Changing Times and Golden Calves

A favourite picture from my travels in South East Asia in 2001 comes from a Bangkok temple, when in one of those ‘planned spontaneous poses’ the camera catches me (small Kippah and all) looking up at what in traditional Judaism can only be described as an ornate ‘idol.’ I wanted it to reflect the tension between a traditional adherence to Halacha (which forbids even entering ‘foreign’ houses of worship) and a modern perspective of being able to admire beauty and culture regardless of its origin without compromising one’s adherence to pure monotheism.

Judaism has always been against graven images – the second commandment of the Decalogue warns against forming statues of silver and gold while last week’s portion relates the disastrous story of the golden calf which (in addition to the sin of the spies) resulted in a whole generation of Israelites barred from entering the promised land.

Yet idolatry isn’t what it used to be, and travelling often brings into sharp focus the continued need for such a prohibition.

Last Sunday, Reut took the office out for a Yom Kef to celebrate the organization’s 4th birthday. For anyone interested, fun for ‘think tankers’ involved an early dinner preceded by a Yaldei HaShemesh , a documentary about Kibbutz children who grew up in a ‘Children’s home’ called the Bet Yeladim. The documentary is split into four parts, each one punctuated by a list of Kibbutz rules – how many hours a day children spend with their parents (it wasn’t much - parents were considered a bourgeois concept) how many hours they worked for, what age the girls and boys stopped sleeping and showering together…

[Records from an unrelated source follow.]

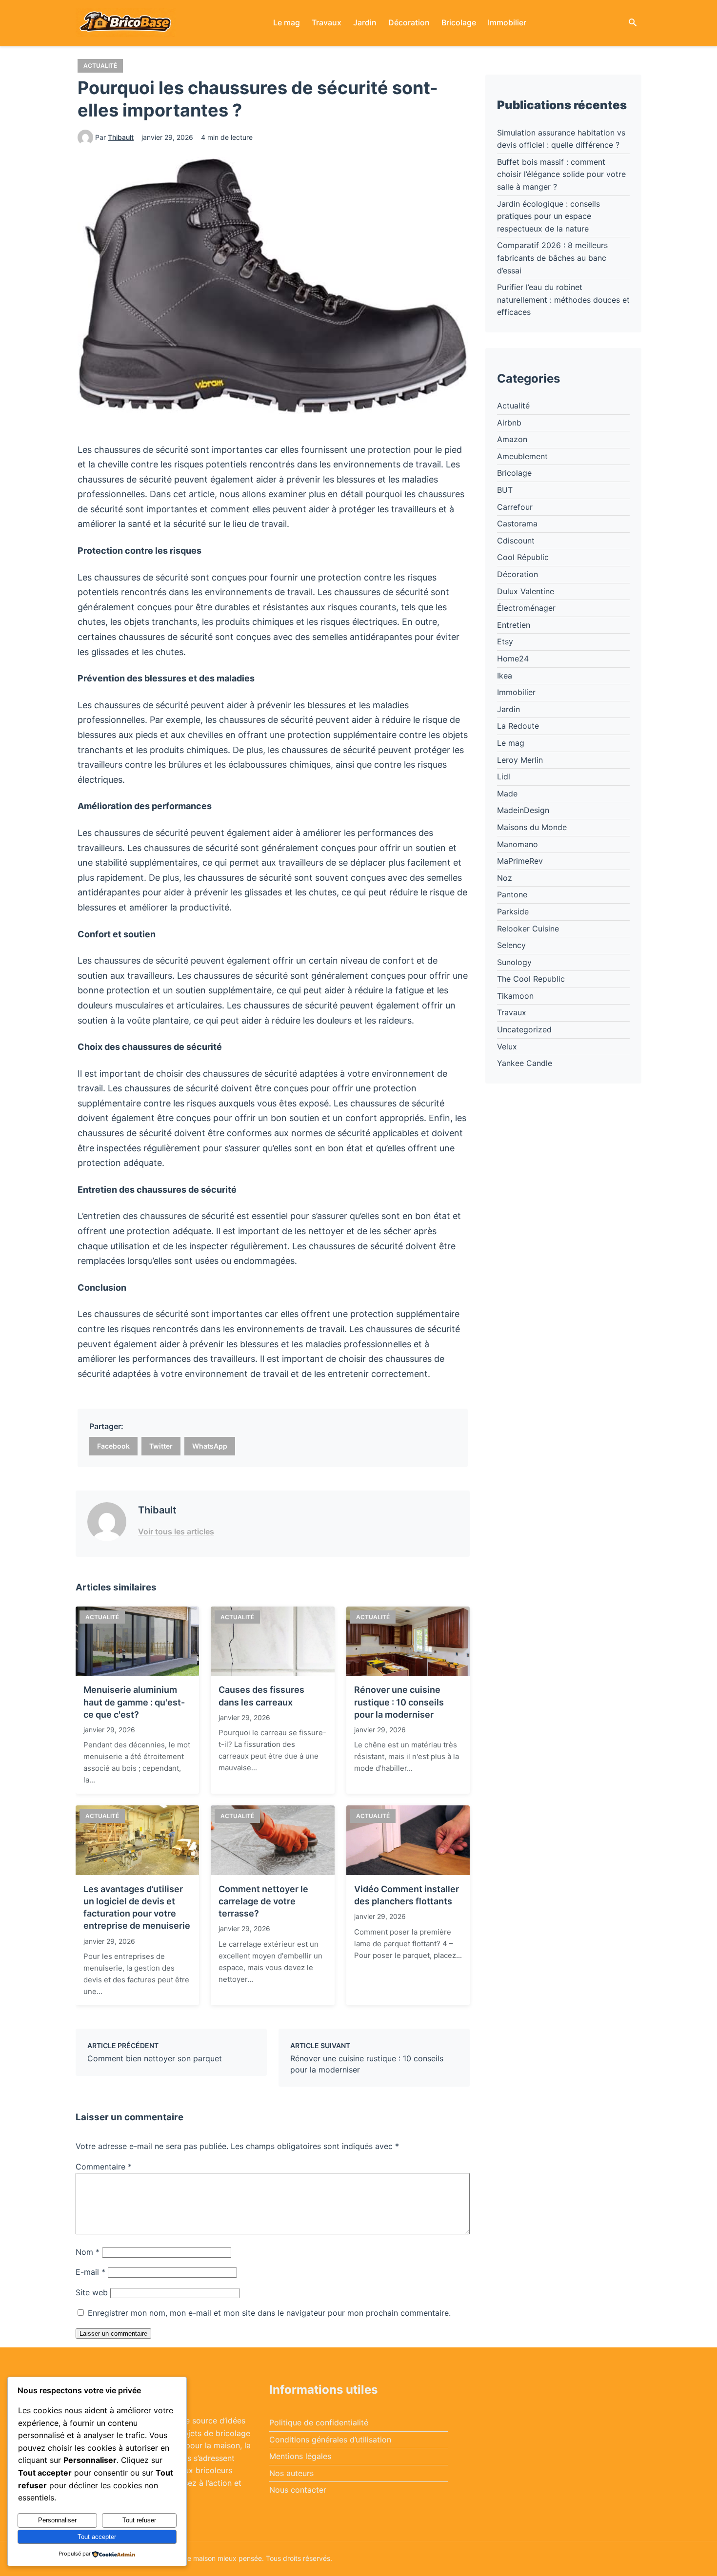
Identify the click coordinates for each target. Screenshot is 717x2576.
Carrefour (515, 507)
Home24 (513, 658)
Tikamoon (515, 996)
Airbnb (509, 422)
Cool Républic (523, 557)
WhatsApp (209, 1446)
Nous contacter (297, 2490)
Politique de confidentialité (318, 2422)
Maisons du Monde (532, 827)
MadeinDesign (523, 810)
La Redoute (518, 726)
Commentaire (104, 2166)
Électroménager (526, 608)
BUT (505, 490)
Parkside (513, 911)
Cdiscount (516, 540)
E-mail (90, 2272)
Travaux (326, 22)
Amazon (512, 439)
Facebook (113, 1446)
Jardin (365, 22)
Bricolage (458, 22)
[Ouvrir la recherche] (632, 23)
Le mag (286, 22)
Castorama (517, 523)
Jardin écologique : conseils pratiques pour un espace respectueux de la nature (548, 216)
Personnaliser (57, 2520)
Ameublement (522, 456)
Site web (92, 2292)
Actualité (100, 65)
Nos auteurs (291, 2473)
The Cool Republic (531, 979)
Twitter (161, 1446)
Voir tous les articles (176, 1531)
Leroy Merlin (520, 760)
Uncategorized (524, 1029)
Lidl (503, 776)
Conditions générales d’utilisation (330, 2439)
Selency (511, 945)
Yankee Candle (524, 1063)
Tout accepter (97, 2536)
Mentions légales (300, 2456)
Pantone (512, 894)
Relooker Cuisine (528, 928)
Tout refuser (139, 2520)
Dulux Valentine (525, 591)
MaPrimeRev (520, 861)
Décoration (409, 22)
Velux (507, 1046)
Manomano (517, 844)
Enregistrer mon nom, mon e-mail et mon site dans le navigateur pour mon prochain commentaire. (269, 2313)
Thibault (121, 137)
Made (507, 793)
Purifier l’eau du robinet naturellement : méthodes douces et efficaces (563, 299)
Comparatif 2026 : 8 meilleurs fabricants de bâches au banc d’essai (552, 257)
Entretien (513, 625)
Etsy (505, 641)
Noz (504, 878)
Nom (88, 2252)
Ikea (504, 675)
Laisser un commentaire (113, 2333)
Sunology (514, 962)
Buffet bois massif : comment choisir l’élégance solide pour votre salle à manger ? (561, 174)
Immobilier (507, 22)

The Kibbutz movement saw itself as creating a new Jewish prototype – a Hebrew hybrid of Cossack and Bedouin. They felt part of the elite, something greater than themselves. And in many ways they were – for decades Kibbutznikim made up the majority of politicians and army generals in the country. Yet two generations later the Bet Yeladim was no more. As reality changed and the rules stayed the same, the Kibbutz went from a position of strength to being unable to cope with societal changes.

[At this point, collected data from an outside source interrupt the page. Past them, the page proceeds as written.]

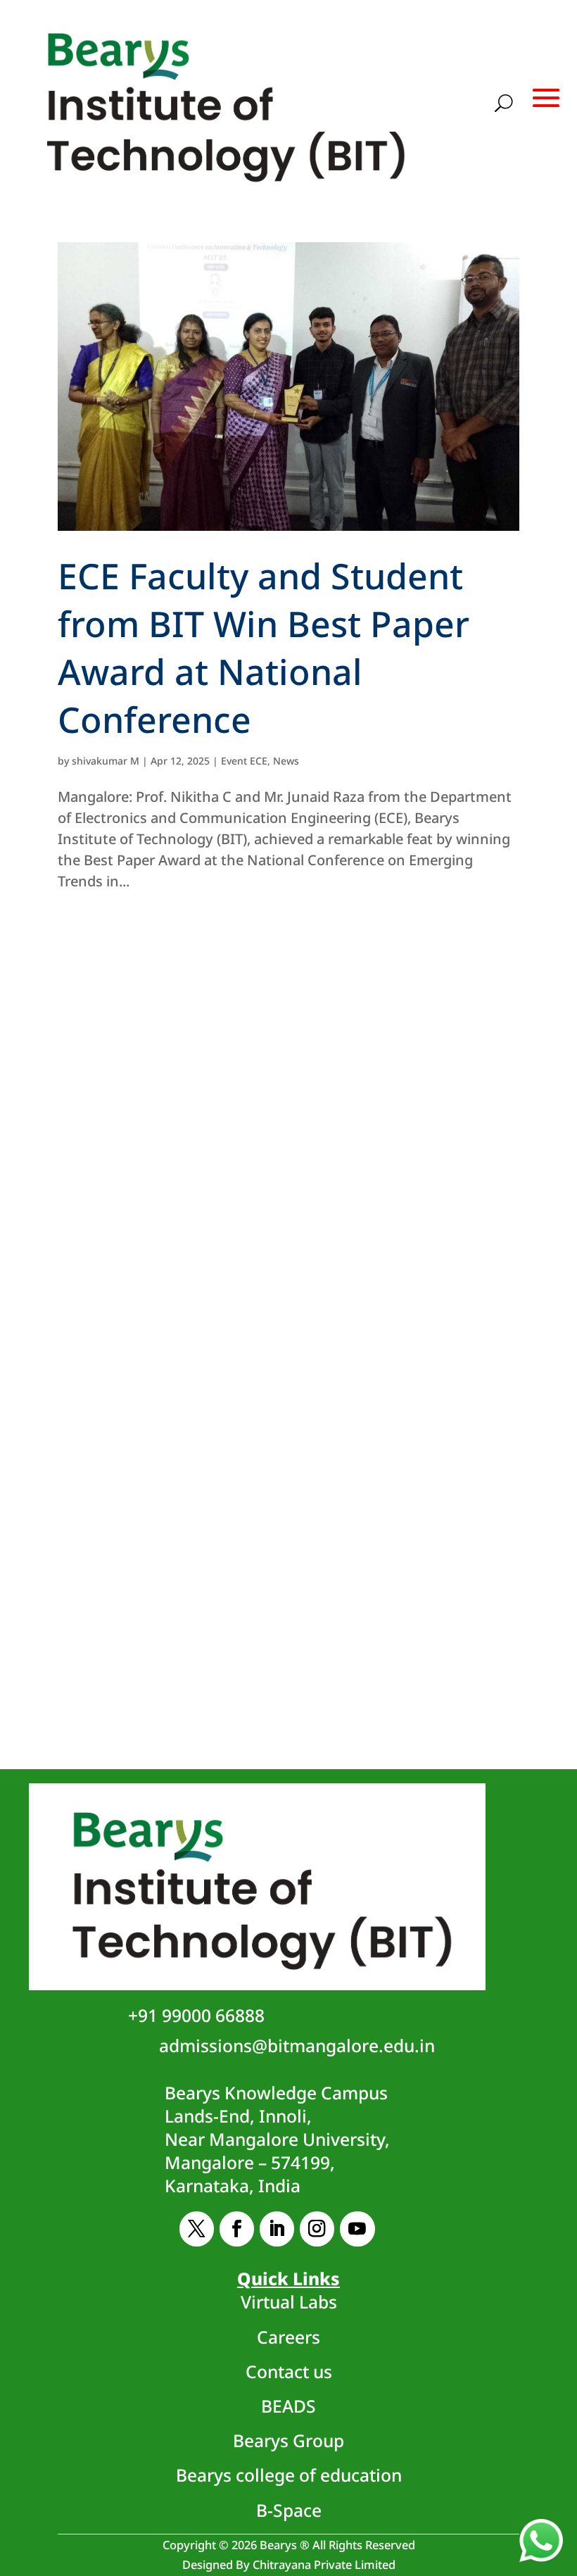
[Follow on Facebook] (237, 2228)
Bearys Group (288, 2440)
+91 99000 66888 (196, 2015)
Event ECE (244, 760)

From being the centre of the Israeli experience, the Kibbutz more or less collapsed as an ideology.

Reut was created in 2004 to provide
real-time long-term strategic decision-support to the Israeli Government. It based on the assumption that Israel’s case is unique – that whereas Switzerland’s national security doctrine has remained more or less unchanged in the last century, Israel is in constant flux, a situation that requires the continuous re-evaluation of working assumptions about the world to ensure their relevancy. When this doesn’t happen – when one’s mindsets don’t evolve in light of a changing reality, it creates a relevancy gap.

If left un-dealt with, relevancy gaps ultimately cause strategic surprises – like the situation leading to the 1973 war.

A friend recently suggested that an individual’s relationship with God is also constantly in flux – that our perception of the divine evolves as we mature, as our life experience becomes richer and more subtle. And similar to watching a film before reading the book, perhaps creating a graven image of God crystallizes and restricts our perception to a point where it can never evolve as our subjective perception of reality changes. Perhaps the prohibition against building graven images is to prevent us from remaining attached to old ideas and beliefs that have lost their relevancy in light of a changing reality.

The lesson of the Kibbutz movement and the golden calf suggest that unless we’re open to adapting in line with changes or living without rigid certainties, our survival is at risk. And perhaps in a country that seems wedded to traditional positions of left and right, of secular and religious, we should consider unchaining ourselves from the past, from ideologies that are often as inflexible as images of gold and silver. Perhaps to ensure Israel’s continued relevancy in this sea of uncertainty, we should be prepared to face the future with openness - on both a personal and national level.

Because even those who have already entered the Promised Land are not immune from making mistakes.